>>>>>
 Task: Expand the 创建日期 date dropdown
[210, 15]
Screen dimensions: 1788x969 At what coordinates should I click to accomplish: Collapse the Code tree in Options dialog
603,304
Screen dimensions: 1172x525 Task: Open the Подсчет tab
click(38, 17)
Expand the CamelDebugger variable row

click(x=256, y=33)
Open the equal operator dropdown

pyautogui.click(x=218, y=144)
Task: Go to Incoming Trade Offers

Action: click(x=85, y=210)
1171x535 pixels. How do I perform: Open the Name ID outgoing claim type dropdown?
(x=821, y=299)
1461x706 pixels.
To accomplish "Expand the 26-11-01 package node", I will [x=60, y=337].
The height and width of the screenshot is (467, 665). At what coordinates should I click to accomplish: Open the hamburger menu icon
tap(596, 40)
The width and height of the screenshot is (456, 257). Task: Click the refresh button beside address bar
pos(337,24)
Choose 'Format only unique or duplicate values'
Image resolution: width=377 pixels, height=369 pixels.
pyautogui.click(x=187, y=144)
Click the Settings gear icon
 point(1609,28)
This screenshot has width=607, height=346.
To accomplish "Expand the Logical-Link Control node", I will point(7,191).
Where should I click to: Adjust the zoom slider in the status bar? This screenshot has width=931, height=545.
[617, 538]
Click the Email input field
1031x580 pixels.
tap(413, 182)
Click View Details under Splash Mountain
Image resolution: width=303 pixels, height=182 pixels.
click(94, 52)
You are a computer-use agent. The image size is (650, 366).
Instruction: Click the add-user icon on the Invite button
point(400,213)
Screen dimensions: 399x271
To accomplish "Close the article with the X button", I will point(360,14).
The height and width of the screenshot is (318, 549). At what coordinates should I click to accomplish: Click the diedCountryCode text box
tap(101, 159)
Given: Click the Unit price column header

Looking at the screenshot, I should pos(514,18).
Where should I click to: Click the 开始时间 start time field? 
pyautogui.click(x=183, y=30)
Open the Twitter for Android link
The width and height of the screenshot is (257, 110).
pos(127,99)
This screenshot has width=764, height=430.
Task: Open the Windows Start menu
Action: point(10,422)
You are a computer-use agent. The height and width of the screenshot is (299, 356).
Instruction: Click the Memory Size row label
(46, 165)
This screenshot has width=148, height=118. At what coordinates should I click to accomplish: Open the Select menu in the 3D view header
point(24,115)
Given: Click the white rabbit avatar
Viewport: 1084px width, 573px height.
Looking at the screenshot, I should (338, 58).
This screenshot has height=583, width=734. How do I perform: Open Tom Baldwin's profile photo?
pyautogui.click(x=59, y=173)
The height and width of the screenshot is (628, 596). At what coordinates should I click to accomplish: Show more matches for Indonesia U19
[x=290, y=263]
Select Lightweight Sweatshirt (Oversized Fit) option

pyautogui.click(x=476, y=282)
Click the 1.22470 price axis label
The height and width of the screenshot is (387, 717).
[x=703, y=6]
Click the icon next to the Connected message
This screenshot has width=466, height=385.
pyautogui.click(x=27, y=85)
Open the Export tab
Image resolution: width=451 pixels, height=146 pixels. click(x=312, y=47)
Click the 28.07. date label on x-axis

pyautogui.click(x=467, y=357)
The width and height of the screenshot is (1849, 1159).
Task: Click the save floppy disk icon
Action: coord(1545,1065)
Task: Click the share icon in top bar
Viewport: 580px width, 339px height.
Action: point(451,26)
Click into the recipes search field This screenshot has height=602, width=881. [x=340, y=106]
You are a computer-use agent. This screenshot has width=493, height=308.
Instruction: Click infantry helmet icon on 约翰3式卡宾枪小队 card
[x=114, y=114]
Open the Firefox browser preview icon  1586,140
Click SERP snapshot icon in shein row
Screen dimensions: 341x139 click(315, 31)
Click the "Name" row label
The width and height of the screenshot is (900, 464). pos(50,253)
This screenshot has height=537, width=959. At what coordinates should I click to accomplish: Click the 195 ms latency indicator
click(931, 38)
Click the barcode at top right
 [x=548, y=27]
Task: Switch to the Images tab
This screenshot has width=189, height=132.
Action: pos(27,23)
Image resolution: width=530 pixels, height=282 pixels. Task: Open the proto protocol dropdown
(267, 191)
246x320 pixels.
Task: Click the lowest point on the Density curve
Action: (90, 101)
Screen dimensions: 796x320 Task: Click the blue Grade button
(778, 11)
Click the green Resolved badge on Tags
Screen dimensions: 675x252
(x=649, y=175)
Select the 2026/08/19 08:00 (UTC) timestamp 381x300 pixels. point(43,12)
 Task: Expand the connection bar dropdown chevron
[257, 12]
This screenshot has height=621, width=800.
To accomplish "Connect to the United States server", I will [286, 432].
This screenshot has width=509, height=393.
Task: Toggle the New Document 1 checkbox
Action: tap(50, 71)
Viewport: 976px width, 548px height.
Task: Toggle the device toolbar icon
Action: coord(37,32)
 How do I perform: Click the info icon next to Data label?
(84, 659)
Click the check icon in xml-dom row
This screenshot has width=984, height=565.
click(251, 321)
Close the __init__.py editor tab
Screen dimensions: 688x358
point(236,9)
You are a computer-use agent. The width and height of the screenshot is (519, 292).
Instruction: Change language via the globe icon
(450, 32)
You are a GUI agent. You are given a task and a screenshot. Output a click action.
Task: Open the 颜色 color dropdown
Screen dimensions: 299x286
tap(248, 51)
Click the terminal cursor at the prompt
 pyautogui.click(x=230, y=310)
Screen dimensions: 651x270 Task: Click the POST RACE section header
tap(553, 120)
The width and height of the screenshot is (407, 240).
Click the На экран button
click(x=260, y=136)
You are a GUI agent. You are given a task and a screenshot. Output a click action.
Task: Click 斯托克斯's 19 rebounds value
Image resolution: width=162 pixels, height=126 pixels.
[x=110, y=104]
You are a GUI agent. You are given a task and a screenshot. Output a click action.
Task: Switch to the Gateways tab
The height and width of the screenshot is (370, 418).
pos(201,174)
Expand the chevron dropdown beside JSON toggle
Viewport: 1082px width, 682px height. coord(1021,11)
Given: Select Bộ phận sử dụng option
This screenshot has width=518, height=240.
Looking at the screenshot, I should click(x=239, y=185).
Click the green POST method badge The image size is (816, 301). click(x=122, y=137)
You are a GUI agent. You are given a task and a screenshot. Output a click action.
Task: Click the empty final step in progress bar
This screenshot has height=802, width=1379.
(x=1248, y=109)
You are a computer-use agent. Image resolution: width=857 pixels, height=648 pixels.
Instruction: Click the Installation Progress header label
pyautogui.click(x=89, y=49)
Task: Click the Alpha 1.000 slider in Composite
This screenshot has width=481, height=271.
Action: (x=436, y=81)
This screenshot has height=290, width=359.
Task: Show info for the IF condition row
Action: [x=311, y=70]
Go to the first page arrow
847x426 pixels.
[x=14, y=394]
<<<<<
▸ WHAT IS EXPECTED: Copy all of the entries above, reproducing every line exactly.

▸ ANSWER TO THIS TASK:
 Task: Expand the 创建日期 date dropdown
[210, 15]
Screen dimensions: 1788x969 At what coordinates should I click to accomplish: Collapse the Code tree in Options dialog
603,304
Screen dimensions: 1172x525 Task: Open the Подсчет tab
click(38, 17)
Expand the CamelDebugger variable row

click(x=256, y=33)
Open the equal operator dropdown

pyautogui.click(x=218, y=144)
Task: Go to Incoming Trade Offers

Action: click(x=85, y=210)
1171x535 pixels. How do I perform: Open the Name ID outgoing claim type dropdown?
(x=821, y=299)
1461x706 pixels.
To accomplish "Expand the 26-11-01 package node", I will [x=60, y=337].
The height and width of the screenshot is (467, 665). At what coordinates should I click to accomplish: Open the hamburger menu icon
tap(596, 40)
The width and height of the screenshot is (456, 257). Task: Click the refresh button beside address bar
pos(337,24)
Choose 'Format only unique or duplicate values'
Image resolution: width=377 pixels, height=369 pixels.
pyautogui.click(x=187, y=144)
Click the Settings gear icon
 point(1609,28)
This screenshot has width=607, height=346.
To accomplish "Expand the Logical-Link Control node", I will point(7,191).
Where should I click to: Adjust the zoom slider in the status bar? This screenshot has width=931, height=545.
[617, 538]
Click the Email input field
1031x580 pixels.
tap(413, 182)
Click View Details under Splash Mountain
Image resolution: width=303 pixels, height=182 pixels.
click(94, 52)
You are a computer-use agent. The image size is (650, 366).
Instruction: Click the add-user icon on the Invite button
point(400,213)
Screen dimensions: 399x271
To accomplish "Close the article with the X button", I will point(360,14).
The height and width of the screenshot is (318, 549). At what coordinates should I click to accomplish: Click the diedCountryCode text box
tap(101, 159)
Given: Click the Unit price column header

Looking at the screenshot, I should pos(514,18).
Where should I click to: Click the 开始时间 start time field? 
pyautogui.click(x=183, y=30)
Open the Twitter for Android link
The width and height of the screenshot is (257, 110).
pos(127,99)
This screenshot has width=764, height=430.
Task: Open the Windows Start menu
Action: point(10,422)
You are a computer-use agent. The height and width of the screenshot is (299, 356).
Instruction: Click the Memory Size row label
(46, 165)
This screenshot has width=148, height=118. At what coordinates should I click to accomplish: Open the Select menu in the 3D view header
point(24,115)
Given: Click the white rabbit avatar
Viewport: 1084px width, 573px height.
Looking at the screenshot, I should (338, 58).
This screenshot has height=583, width=734. How do I perform: Open Tom Baldwin's profile photo?
pyautogui.click(x=59, y=173)
The height and width of the screenshot is (628, 596). At what coordinates should I click to accomplish: Show more matches for Indonesia U19
[x=290, y=263]
Select Lightweight Sweatshirt (Oversized Fit) option

pyautogui.click(x=476, y=282)
Click the 1.22470 price axis label
The height and width of the screenshot is (387, 717).
[x=703, y=6]
Click the icon next to the Connected message
This screenshot has width=466, height=385.
pyautogui.click(x=27, y=85)
Open the Export tab
Image resolution: width=451 pixels, height=146 pixels. click(x=312, y=47)
Click the 28.07. date label on x-axis

pyautogui.click(x=467, y=357)
The width and height of the screenshot is (1849, 1159).
Task: Click the save floppy disk icon
Action: coord(1545,1065)
Task: Click the share icon in top bar
Viewport: 580px width, 339px height.
Action: point(451,26)
Click into the recipes search field This screenshot has height=602, width=881. [x=340, y=106]
You are a computer-use agent. This screenshot has width=493, height=308.
Instruction: Click infantry helmet icon on 约翰3式卡宾枪小队 card
[x=114, y=114]
Open the Firefox browser preview icon  1586,140
Click SERP snapshot icon in shein row
Screen dimensions: 341x139 click(315, 31)
Click the "Name" row label
The width and height of the screenshot is (900, 464). pos(50,253)
This screenshot has height=537, width=959. At what coordinates should I click to accomplish: Click the 195 ms latency indicator
click(931, 38)
Click the barcode at top right
 [x=548, y=27]
Task: Switch to the Images tab
This screenshot has width=189, height=132.
Action: pos(27,23)
Image resolution: width=530 pixels, height=282 pixels. Task: Open the proto protocol dropdown
(267, 191)
246x320 pixels.
Task: Click the lowest point on the Density curve
Action: (90, 101)
Screen dimensions: 796x320 Task: Click the blue Grade button
(778, 11)
Click the green Resolved badge on Tags
Screen dimensions: 675x252
(x=649, y=175)
Select the 2026/08/19 08:00 (UTC) timestamp 381x300 pixels. point(43,12)
 Task: Expand the connection bar dropdown chevron
[257, 12]
This screenshot has height=621, width=800.
To accomplish "Connect to the United States server", I will [286, 432].
This screenshot has width=509, height=393.
Task: Toggle the New Document 1 checkbox
Action: tap(50, 71)
Viewport: 976px width, 548px height.
Task: Toggle the device toolbar icon
Action: coord(37,32)
 How do I perform: Click the info icon next to Data label?
(84, 659)
Click the check icon in xml-dom row
This screenshot has width=984, height=565.
click(251, 321)
Close the __init__.py editor tab
Screen dimensions: 688x358
point(236,9)
You are a computer-use agent. The width and height of the screenshot is (519, 292).
Instruction: Change language via the globe icon
(450, 32)
You are a GUI agent. You are given a task and a screenshot. Output a click action.
Task: Open the 颜色 color dropdown
Screen dimensions: 299x286
tap(248, 51)
Click the terminal cursor at the prompt
 pyautogui.click(x=230, y=310)
Screen dimensions: 651x270 Task: Click the POST RACE section header
tap(553, 120)
The width and height of the screenshot is (407, 240).
Click the На экран button
click(x=260, y=136)
You are a GUI agent. You are given a task and a screenshot. Output a click action.
Task: Click 斯托克斯's 19 rebounds value
Image resolution: width=162 pixels, height=126 pixels.
[x=110, y=104]
You are a GUI agent. You are given a task and a screenshot. Output a click action.
Task: Switch to the Gateways tab
The height and width of the screenshot is (370, 418).
pos(201,174)
Expand the chevron dropdown beside JSON toggle
Viewport: 1082px width, 682px height. coord(1021,11)
Given: Select Bộ phận sử dụng option
This screenshot has width=518, height=240.
Looking at the screenshot, I should click(x=239, y=185).
Click the green POST method badge The image size is (816, 301). click(x=122, y=137)
You are a GUI agent. You are given a task and a screenshot. Output a click action.
Task: Click the empty final step in progress bar
This screenshot has height=802, width=1379.
(x=1248, y=109)
You are a computer-use agent. Image resolution: width=857 pixels, height=648 pixels.
Instruction: Click the Installation Progress header label
pyautogui.click(x=89, y=49)
Task: Click the Alpha 1.000 slider in Composite
This screenshot has width=481, height=271.
Action: (x=436, y=81)
This screenshot has height=290, width=359.
Task: Show info for the IF condition row
Action: [x=311, y=70]
Go to the first page arrow
847x426 pixels.
[x=14, y=394]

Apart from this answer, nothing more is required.